Karen graduated from the University of Michigan Honors College, and received a fellowship to the University of Illinois, where she completed an M.A. and Ph.D. in Clinical and Community Psychology in 1996. She also completed a year-long internship, focusing on mind-body medicine and biofeedback, at the University of Massachusetts, and then went on to become the Director of Behavioral Sciences at West Suburban Hospital of Loyola University in Oak Park, IL. In this role, she provided education to physicians and medical students in communication skills and biopsychosocial approaches to health care.
After moving back to her hometown of Kalamazoo, she served as Director of Western Michigan University's Holistic Health Care Program (HOL) for four years and received tenure as an Associate Professor. Her contributions to WMU include developing the undergraduate minor in holistic health, teaching courses on holistic philosophies and methods including spirituality and health, and publishing book chapters and research articles in the areas of psycho-spiritual approaches to counseling, health promotion, and the emotional benefits of journaling. She continues to teach in the HOL program as an Adjunct Associate Professor, while serving as the co-founder of the Center for Psychotherapy and Wellness.

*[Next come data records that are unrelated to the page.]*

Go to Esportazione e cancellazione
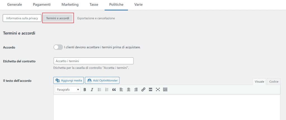This screenshot has height=120, width=286. (96, 18)
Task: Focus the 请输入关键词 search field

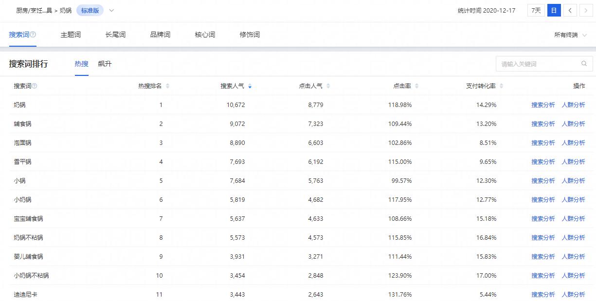Action: (538, 64)
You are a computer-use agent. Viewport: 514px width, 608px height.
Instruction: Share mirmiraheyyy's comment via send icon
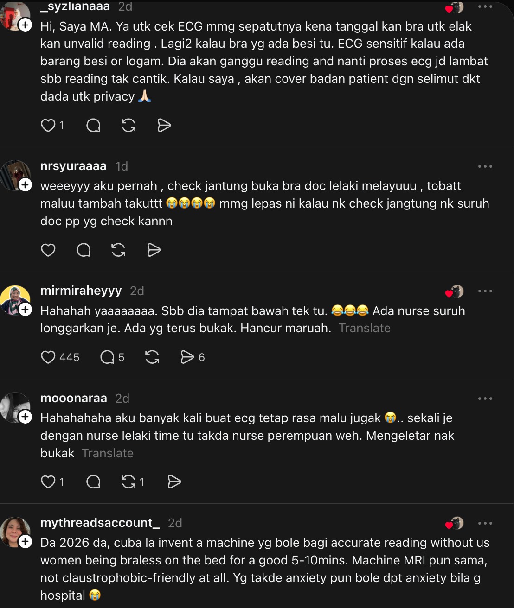point(187,357)
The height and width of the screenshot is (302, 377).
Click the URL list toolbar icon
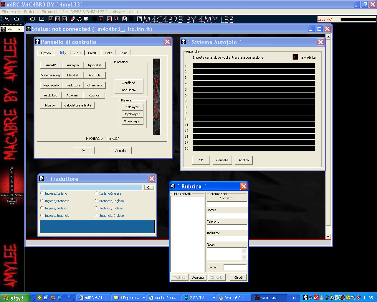click(x=124, y=19)
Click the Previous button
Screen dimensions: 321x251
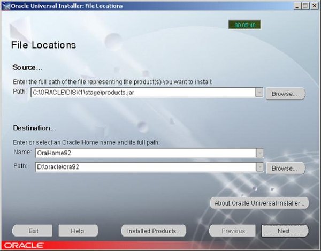point(233,231)
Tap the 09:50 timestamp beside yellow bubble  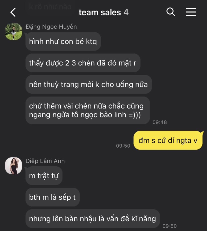123,146
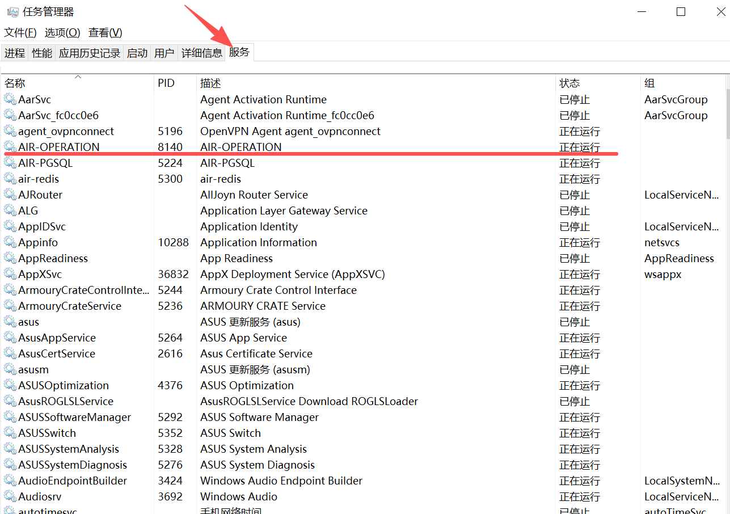Open the 文件(F) menu

(20, 33)
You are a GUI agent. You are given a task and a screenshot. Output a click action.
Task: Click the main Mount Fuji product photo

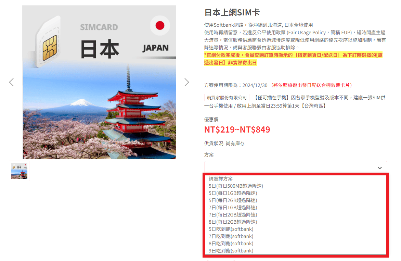[99, 103]
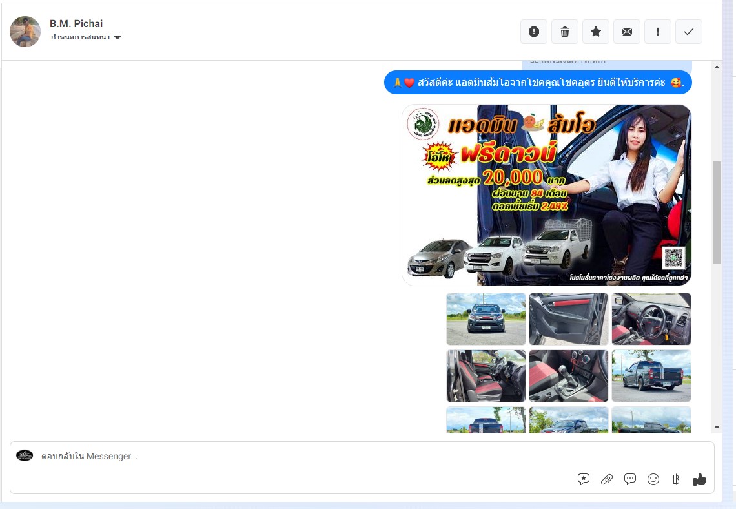Open the speech bubble quick replies icon

point(630,479)
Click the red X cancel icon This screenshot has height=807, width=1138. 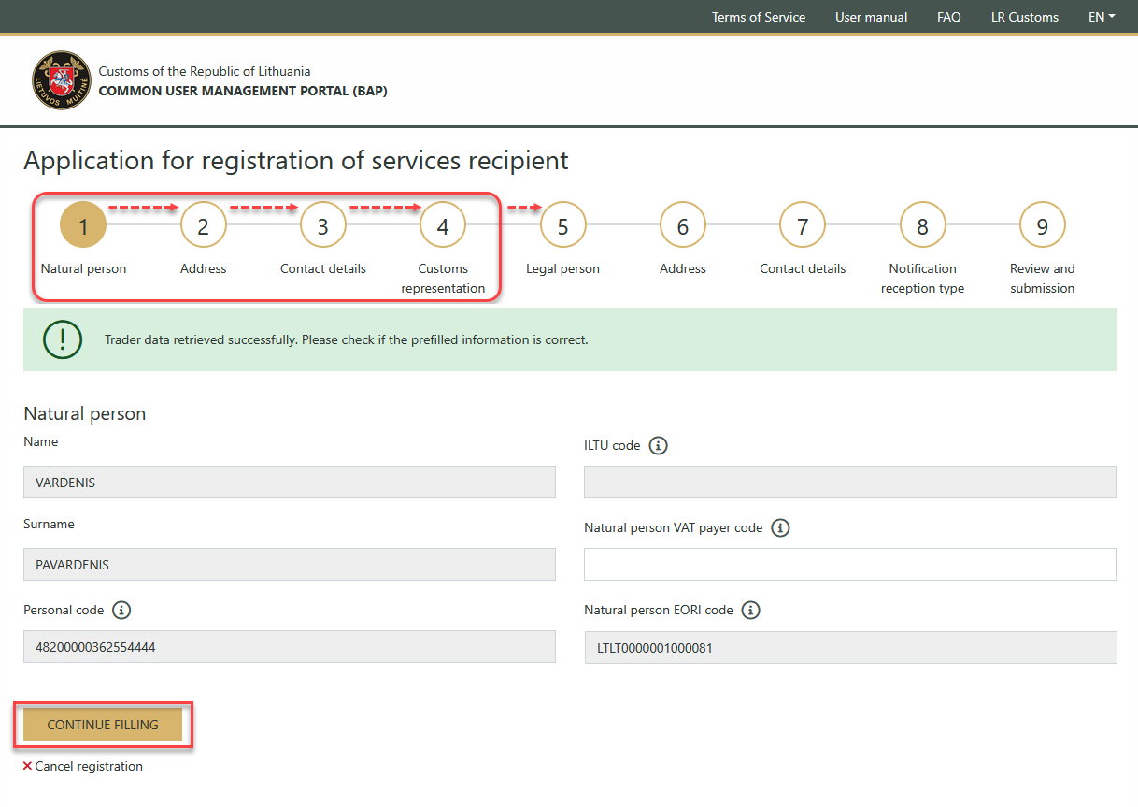point(28,766)
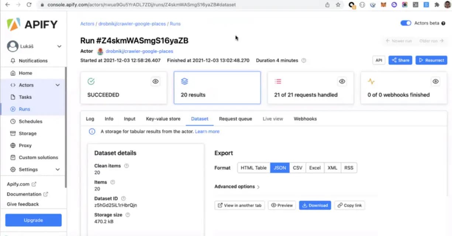Switch to the Log tab
Screen dimensions: 452x236
click(x=90, y=119)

Karen has been offering psychotherapy since 1993, using a relationship-centered and whole person (mind-body-spirit) approach. She feels fortunate to have received academic training in a breadth of therapeutic orientations including humanistic, interpersonal process, cognitive-behavioral, psychodynamic, feminist, and body-centered. This background offers a richness in her healing work with adults, couples, and adolescents. She has a particular appreciation for the Internal Family Systems approach to therapy (www.selfleadership.org), and has completed the Basic and Advanced Trainings to become a certified IFS therapist.

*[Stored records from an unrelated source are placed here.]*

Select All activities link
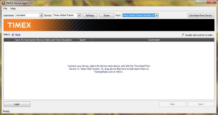The image size is (218, 115). click(x=13, y=35)
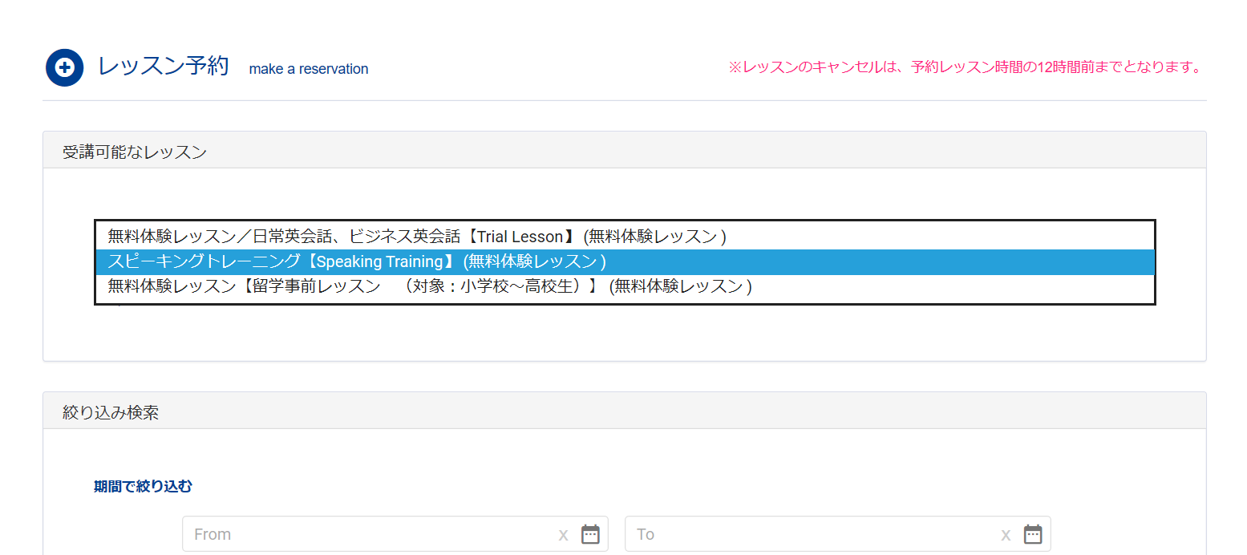The image size is (1247, 555).
Task: Click blank space left of From field
Action: [x=120, y=534]
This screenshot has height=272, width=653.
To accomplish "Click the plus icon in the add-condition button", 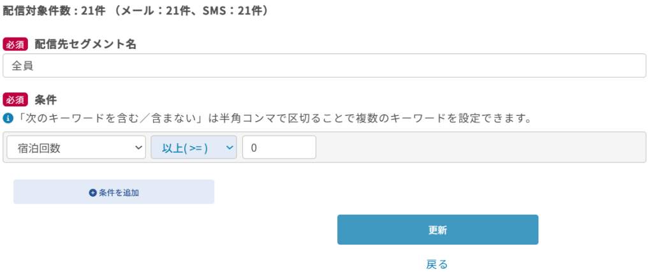I will pos(92,192).
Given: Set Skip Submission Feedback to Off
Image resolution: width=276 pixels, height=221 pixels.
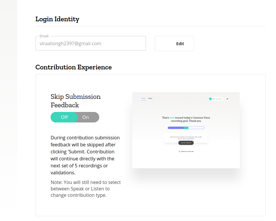Looking at the screenshot, I should [x=64, y=117].
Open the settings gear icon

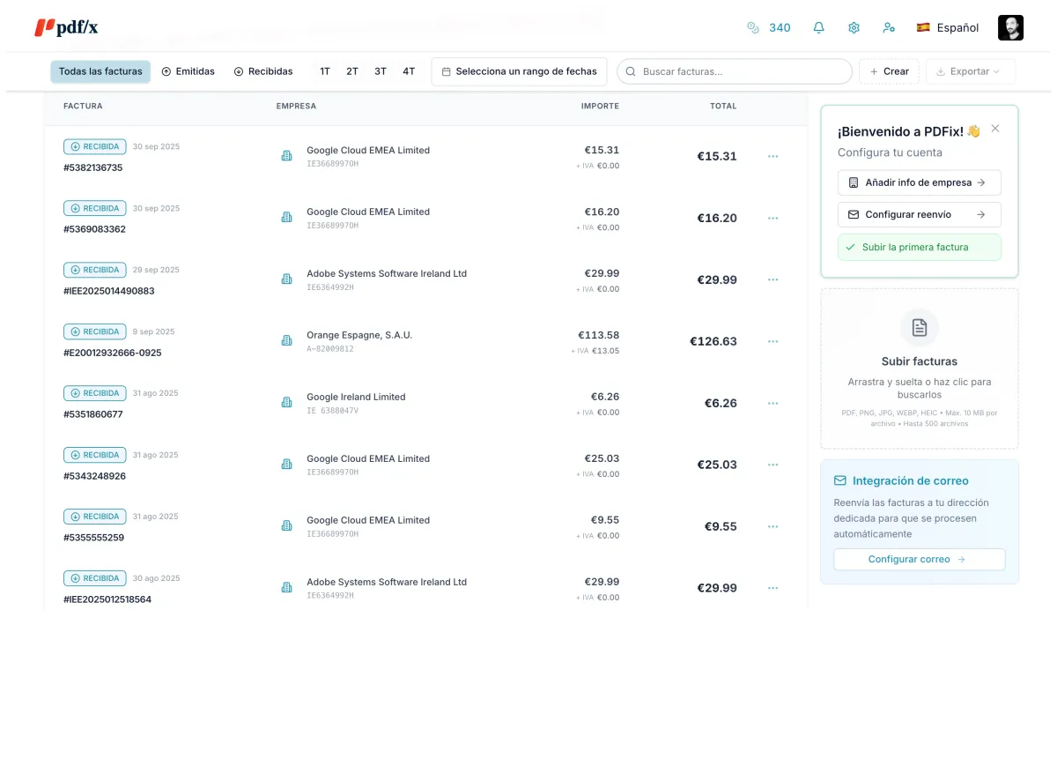point(854,27)
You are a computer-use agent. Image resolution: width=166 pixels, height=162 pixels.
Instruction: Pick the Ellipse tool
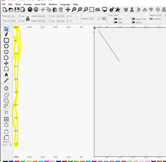tap(6, 46)
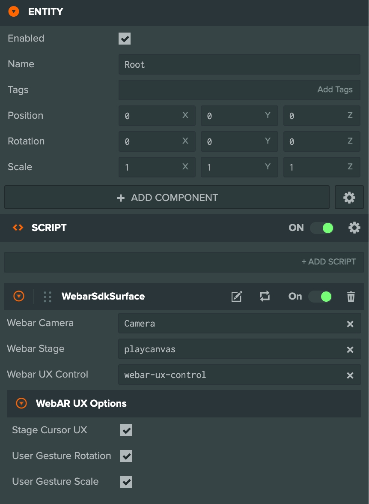The height and width of the screenshot is (504, 369).
Task: Disable User Gesture Rotation checkbox
Action: point(126,456)
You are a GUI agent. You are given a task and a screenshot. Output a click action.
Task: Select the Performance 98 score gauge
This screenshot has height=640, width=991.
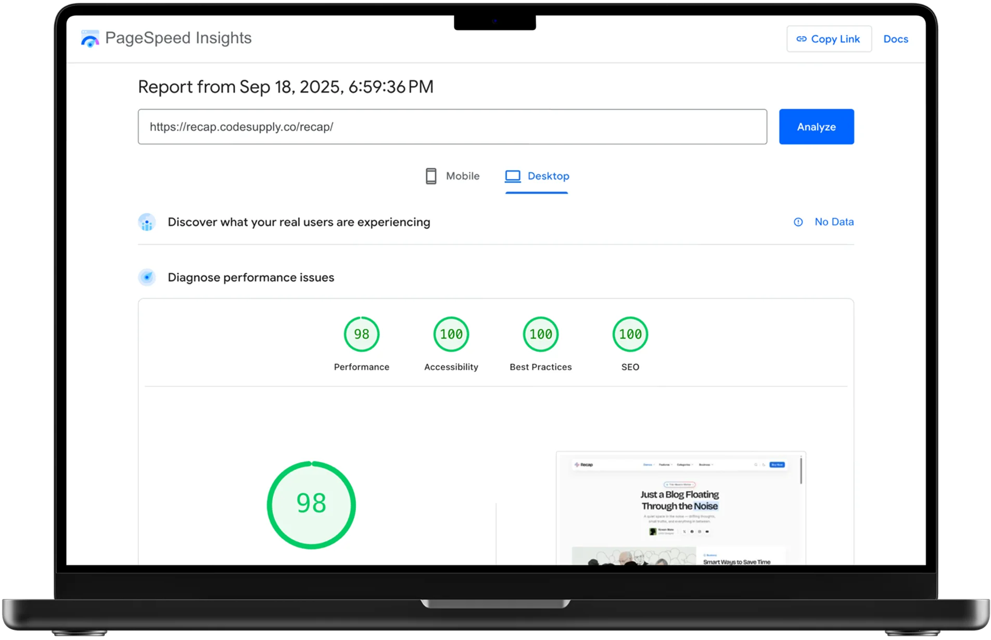(361, 334)
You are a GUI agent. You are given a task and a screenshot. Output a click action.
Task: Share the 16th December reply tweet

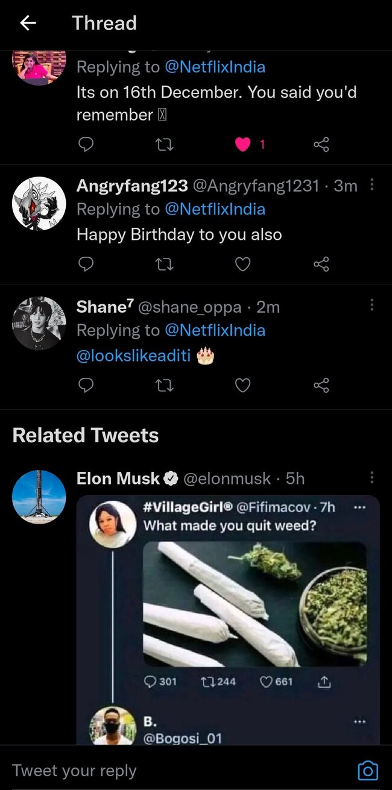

Along with her academic education and therapeutic training, Karen has studied numerous spiritual traditions and healing practices that have greatly influenced her professional work. In addition to her Christian upbringing, Karen feels grateful for her exposure to a variety of contemplative, mystical, and devotional spiritual traditions. She has been fascinated by studying and experiencing the common essence and unique aspects across East/West, masculine/feminine, and theistic/non-theistic religions, and has a particular affinity for heart-centered spiritual practices.

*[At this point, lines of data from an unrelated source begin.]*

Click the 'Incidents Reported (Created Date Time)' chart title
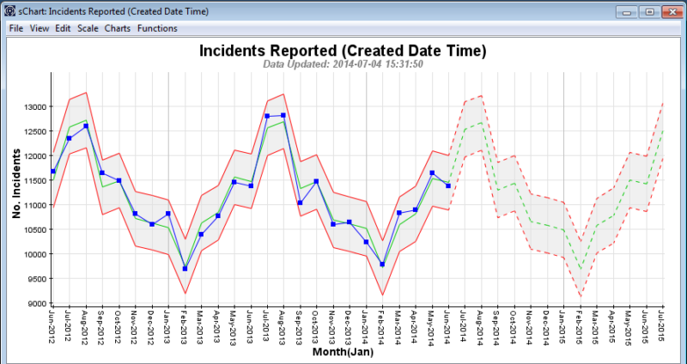The width and height of the screenshot is (687, 364). coord(343,51)
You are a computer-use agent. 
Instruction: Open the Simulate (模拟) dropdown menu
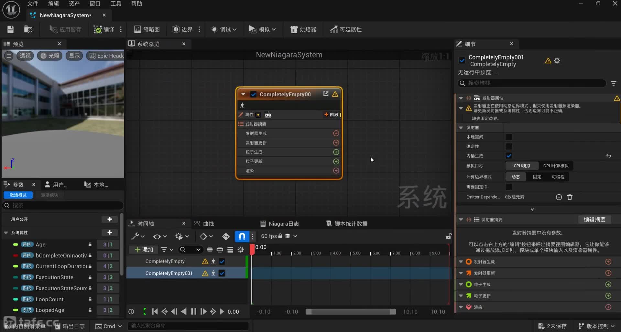click(x=263, y=29)
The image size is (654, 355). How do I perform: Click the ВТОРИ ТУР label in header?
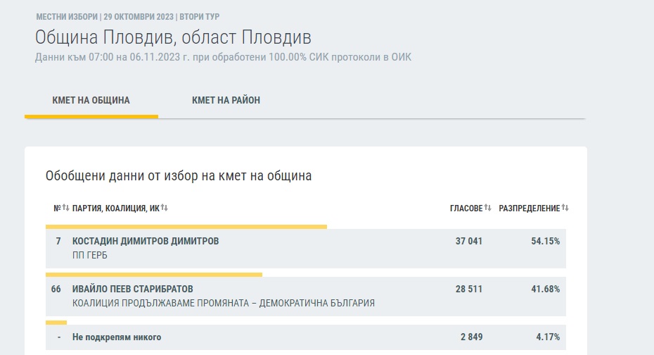coord(204,16)
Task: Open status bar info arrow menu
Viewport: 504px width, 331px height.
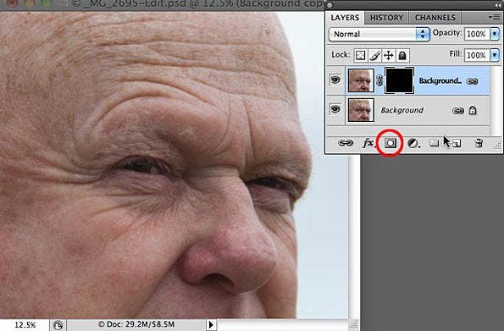Action: coord(211,324)
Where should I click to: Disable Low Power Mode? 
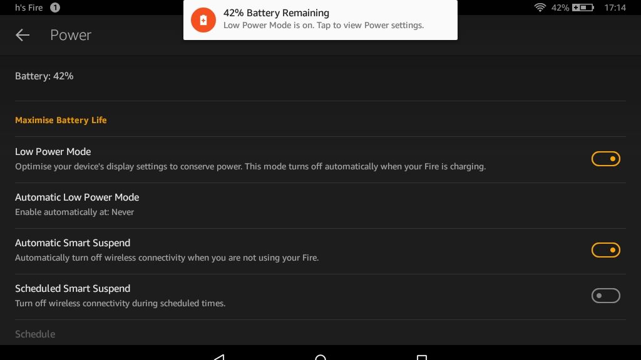pos(605,159)
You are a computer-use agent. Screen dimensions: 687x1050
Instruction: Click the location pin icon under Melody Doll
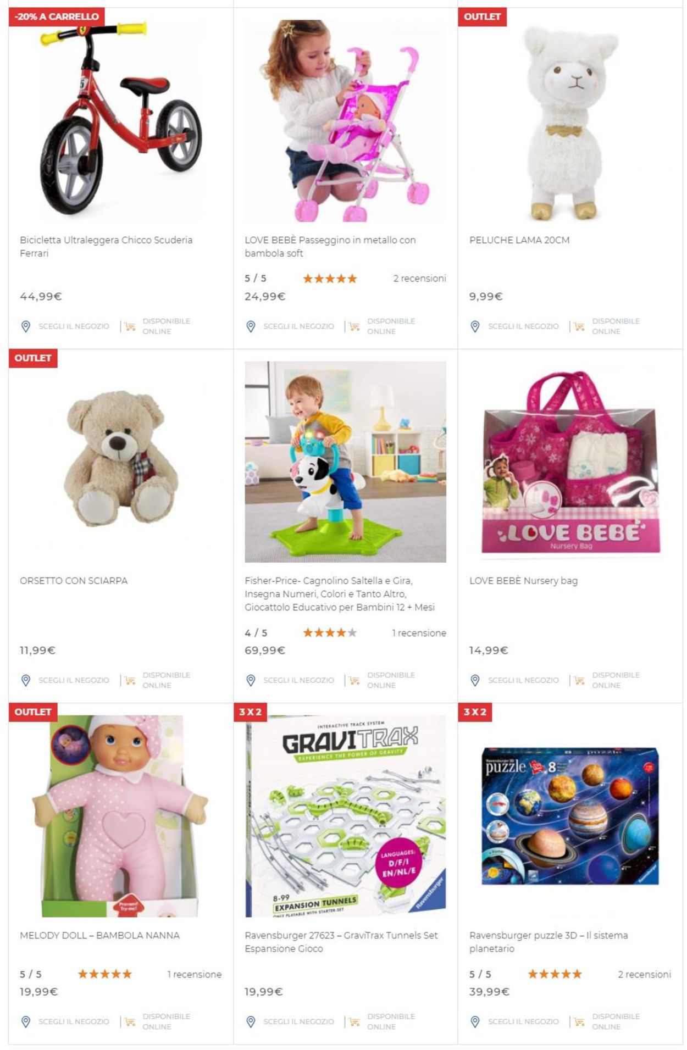[x=25, y=1021]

Her love of Hatha Yoga began in 1991. She was blessed to study for four years with her first teacher, who offered a transmission of the essence of yoga with profound simplicity and humility. She received her yoga teaching certification from Kripalu in 1994, and has continued her own practice since then. She is especially drawn to offering yoga from a contemplative and feminine approach, emphasizing the fluid movements that arise when we connect with our own inner wisdom with a sense of compassion and honor for our unique beauty. Currently, she offers "juicy yoga" sessions, which weave yoga with music, poetry, and reminders of the sacred.
Karen has studied and practiced various approaches to meditation since 1990. This includes her meditation training within the yogic tradition, as well as studying vipassana/mindfulness, Shambhala, and Christian centering prayer.
"My professional work reflects an integration of my studies in academia, and in various spiritual traditions and healings arts. It is also greatly influenced by my life experiences, including being a wife and mother of two children. I appreciate the "realness" that motherhood has offered to the many theories and practices I've been exposed to. It has redefined how I think about health and balance, and has brought a humility and humor to my life and work for which I feel especially grateful."